江戸時代の日本を舞台に、人間を殲滅し、自分達だけの世界を創ろうとする妖魔軍団『アルタナーダ』と、江戸幕府の命により極秘に結成された特殊部隊『ハジャレンジャー』の戦いを描くという、これまたメチャクチャなストーリーの作品だ。
『魔法少女!? ウルトラ★キャリー』共々、地球上では同じ局で放送されそうな作品だが、しかし幸か不幸か、この二作は異星では放送局が別々になり、さらには放送する曜日と時間が同じになってしまったため、いつも仲が良くても、毎週火曜日だけは必ず……2人はチャンネル変更の権限を懸けた喧嘩をしているのである。
※
玄関のドアを開けると、真剣な顔をしたハヤトが立っていた。
そんなハヤトの顔から、ただ事ではない事態が起こった事を察した亜貴はすぐに気を引き締め「……どうしたんだい、ハヤト君?」と真剣な顔でハヤトに訊ねた。

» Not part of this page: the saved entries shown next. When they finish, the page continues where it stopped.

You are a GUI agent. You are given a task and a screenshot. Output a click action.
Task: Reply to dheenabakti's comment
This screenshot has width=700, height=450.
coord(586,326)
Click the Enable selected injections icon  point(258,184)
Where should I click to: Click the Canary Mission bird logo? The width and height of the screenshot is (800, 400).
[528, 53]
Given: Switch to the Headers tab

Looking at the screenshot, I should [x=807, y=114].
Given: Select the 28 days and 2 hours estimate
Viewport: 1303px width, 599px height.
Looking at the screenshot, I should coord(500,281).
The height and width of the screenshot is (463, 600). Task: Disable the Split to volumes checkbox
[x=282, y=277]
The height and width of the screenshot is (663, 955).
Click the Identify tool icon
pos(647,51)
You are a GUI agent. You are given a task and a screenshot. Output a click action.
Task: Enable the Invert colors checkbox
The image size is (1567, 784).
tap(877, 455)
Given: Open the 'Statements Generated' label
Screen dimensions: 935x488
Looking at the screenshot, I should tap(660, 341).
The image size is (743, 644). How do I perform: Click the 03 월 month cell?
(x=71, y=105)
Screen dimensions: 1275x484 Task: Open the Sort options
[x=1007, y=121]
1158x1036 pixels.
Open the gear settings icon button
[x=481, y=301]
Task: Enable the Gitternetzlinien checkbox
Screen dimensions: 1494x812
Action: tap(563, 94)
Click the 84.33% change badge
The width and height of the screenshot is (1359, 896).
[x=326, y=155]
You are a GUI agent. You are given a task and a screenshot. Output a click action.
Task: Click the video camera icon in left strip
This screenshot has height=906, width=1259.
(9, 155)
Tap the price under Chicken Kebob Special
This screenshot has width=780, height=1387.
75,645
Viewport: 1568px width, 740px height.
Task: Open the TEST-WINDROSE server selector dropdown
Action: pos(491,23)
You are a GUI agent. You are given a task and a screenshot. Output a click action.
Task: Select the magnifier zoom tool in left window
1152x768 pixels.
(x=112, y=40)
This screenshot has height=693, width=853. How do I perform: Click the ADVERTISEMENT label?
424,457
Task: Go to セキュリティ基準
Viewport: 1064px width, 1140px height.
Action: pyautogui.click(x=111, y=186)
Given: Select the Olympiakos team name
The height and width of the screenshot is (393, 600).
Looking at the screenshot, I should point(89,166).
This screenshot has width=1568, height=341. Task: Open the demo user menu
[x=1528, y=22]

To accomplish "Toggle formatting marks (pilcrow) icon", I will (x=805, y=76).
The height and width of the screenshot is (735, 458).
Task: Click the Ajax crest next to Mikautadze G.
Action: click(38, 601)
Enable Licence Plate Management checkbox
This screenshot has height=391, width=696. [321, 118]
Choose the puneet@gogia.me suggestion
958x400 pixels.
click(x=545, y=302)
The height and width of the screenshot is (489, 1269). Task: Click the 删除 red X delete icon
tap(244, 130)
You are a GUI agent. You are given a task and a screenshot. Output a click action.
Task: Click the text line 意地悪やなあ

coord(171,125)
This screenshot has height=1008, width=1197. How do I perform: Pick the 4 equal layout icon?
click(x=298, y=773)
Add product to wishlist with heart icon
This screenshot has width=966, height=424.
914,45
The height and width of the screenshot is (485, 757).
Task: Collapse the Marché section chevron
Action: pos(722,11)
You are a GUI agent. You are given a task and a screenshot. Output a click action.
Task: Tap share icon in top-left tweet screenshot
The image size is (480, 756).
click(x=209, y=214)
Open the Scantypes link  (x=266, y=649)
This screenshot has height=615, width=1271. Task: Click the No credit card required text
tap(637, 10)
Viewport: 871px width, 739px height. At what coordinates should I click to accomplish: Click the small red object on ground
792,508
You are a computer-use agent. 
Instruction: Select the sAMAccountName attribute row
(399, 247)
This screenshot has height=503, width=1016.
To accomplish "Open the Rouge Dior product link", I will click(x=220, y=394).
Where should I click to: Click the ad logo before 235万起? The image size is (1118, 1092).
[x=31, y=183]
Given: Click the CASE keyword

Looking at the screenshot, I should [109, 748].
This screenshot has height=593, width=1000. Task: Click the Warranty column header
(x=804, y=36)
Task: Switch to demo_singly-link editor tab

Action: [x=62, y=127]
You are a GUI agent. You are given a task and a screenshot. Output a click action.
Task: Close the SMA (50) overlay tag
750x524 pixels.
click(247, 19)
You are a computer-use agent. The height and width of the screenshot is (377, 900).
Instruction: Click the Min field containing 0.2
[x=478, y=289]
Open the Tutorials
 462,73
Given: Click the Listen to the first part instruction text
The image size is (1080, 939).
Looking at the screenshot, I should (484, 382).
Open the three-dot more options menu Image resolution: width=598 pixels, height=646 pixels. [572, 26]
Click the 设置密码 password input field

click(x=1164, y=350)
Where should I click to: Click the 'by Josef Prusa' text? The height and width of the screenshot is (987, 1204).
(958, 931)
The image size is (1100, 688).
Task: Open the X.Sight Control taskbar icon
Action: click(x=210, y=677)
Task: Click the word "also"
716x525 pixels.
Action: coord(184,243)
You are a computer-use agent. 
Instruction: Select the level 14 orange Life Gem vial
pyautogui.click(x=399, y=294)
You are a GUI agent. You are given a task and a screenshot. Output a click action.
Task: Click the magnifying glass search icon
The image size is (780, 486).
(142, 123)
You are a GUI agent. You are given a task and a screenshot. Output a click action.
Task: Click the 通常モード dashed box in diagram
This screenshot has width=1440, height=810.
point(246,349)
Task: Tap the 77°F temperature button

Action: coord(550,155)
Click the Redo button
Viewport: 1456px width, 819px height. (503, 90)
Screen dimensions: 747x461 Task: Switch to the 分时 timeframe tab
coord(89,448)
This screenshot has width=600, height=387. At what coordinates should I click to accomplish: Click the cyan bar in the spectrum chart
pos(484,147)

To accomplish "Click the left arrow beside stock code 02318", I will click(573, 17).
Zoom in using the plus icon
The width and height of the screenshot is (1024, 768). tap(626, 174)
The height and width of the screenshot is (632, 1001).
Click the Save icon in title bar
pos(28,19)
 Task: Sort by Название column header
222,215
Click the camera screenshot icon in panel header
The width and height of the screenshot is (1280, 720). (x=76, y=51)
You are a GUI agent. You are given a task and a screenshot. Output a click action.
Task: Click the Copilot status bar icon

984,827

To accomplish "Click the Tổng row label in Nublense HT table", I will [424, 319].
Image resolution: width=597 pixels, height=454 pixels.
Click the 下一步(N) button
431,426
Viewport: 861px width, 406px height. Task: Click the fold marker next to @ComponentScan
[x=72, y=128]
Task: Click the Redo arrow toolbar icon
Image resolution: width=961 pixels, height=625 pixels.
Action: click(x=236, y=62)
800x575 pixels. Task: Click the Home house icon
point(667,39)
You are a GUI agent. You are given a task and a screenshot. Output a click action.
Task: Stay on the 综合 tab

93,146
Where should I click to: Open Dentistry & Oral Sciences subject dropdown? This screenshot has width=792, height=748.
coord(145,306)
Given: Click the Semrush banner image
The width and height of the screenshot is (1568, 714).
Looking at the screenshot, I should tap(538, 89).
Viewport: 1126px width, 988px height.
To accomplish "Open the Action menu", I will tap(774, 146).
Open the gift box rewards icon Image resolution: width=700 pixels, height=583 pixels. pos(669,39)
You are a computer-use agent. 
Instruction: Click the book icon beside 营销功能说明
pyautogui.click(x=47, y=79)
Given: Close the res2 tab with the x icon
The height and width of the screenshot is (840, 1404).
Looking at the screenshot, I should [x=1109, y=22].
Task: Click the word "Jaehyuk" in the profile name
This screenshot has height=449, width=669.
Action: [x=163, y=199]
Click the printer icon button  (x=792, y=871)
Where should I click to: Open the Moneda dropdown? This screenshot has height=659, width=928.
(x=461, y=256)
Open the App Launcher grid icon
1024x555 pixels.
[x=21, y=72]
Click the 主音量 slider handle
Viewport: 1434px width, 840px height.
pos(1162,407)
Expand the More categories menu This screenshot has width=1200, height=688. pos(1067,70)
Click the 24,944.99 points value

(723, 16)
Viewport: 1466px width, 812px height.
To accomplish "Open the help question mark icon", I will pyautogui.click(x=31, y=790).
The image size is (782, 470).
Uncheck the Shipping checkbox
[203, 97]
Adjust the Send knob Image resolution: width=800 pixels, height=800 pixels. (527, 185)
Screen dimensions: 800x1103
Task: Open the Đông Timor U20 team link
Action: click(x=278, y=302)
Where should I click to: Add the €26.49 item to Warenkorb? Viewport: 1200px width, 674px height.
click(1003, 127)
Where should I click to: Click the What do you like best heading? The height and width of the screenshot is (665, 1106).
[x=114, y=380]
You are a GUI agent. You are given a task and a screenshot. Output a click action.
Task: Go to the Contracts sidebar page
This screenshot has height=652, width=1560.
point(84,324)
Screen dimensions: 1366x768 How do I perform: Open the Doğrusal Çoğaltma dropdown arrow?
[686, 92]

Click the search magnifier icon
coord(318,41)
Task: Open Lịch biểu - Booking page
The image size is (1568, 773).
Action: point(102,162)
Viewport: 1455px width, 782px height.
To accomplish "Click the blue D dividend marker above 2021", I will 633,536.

するとハヤトは、ランスとエイミーには聞こえないよう注意し、必要最低限の声を出した。
「亜貴さん、大変な事が起こった」
「大変な事?」
亜貴も小声を出した。
「ランスとエイミーを誘拐しようとした2人組の、捕まえた方が……異星の留置所から脱走した」
「な……なにっ!?」
思わぬ知らせに、亜貴はつい大声を出した。